*** Opening Selected passage ***

Governor John Kasich of Ohio signed into law controversial legislation that prohibits doctors from performing abortions based on the probability of Down syndrome. The pro-life movement calls it a win, but is it?
Senate Bill 164
The bill itself – boasting the short title “Prohibit abortion if unborn has or may have Down Syndrome” – is relatively straightforward in its approach to the issue. Beginning 90 days after the December 22 signing, any doctor who performs an abortion because the unborn child has or may have Down syndrome is guilty of a fourth-degree felony – punishable by up to 18 months incarceration. Additionally, the state would revoke the doc’s medical license.
The bill passed the state legislature much in the manner one might expect for such a measure. It cleared the House with 12 yeas to 6 nays – no Republican voted against it and no Democrat for it. It passed the Senate nearly 2:1 as well – 20:12. Again, not a single Democrat was for it, though three Republicans vote nay. It was unclear, initially whether Gov. Kasich would sign the bill, as he had previously expressed concerns that it might be found unconstitutional – the same concerns that led him to veto another abortion restriction last year.

*** Closing Selected passage ***

* Exercise A
In the article on Ohio's Down syndrome abortion bill, what degree of felony does a doctor commit by performing an abortion prohibited under the bill?
* Exercise B
Please write the next part of the article on Ohio's Down syndrome abortion bill, picking up after its final sentence.

*** Opening Dataset content ***

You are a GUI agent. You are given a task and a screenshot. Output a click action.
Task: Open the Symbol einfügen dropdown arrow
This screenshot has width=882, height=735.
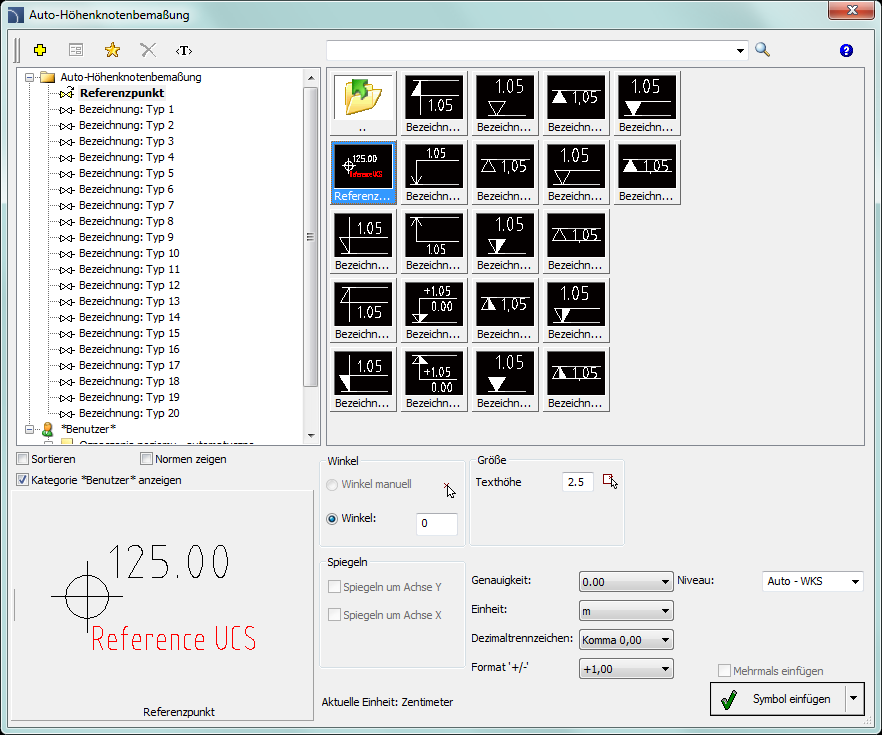coord(853,699)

*** Closing Dataset content ***

* Response box A
A fourth-degree felony.

* Response box B
Eradicating Down Syndrome
Back in August, Liberty Nation’s Gabriella Fiorino poked a few holes in a CBS story boasting that Iceland had come close to eradicating Down syndrome through abortion. As she pointed out, the disorder is not heritable. No amount of selective breeding or abortion can truly eliminate it from the population – there will always be a chance that an unborn child will have it.
Aborting children with the disorder is just killing them for being disabled. The intended purpose of this bill is to safeguard against precisely that discrimination. What’s the problem then?
GOP legislators have passed a lot of laws at the state level – and liberal federal judges have quickly blocked many of them. Could it happen to this one? Sure. The ACLU of Ohio is already working on its case, according to Fox:
A statement from the American Civil Liberties Union of Ohio on Friday said that Kasich had signed a “blatantly unconstitutional bill.” The civil rights group said it was coordinating with its legal staff and coalition partners to determine the next steps.
Another issue – this one with the law itself – is that it seems easily circumvented. The bill doesn’t explicitly prohibit an abortion if the child has the disorder – only if the decision to abort is because of it.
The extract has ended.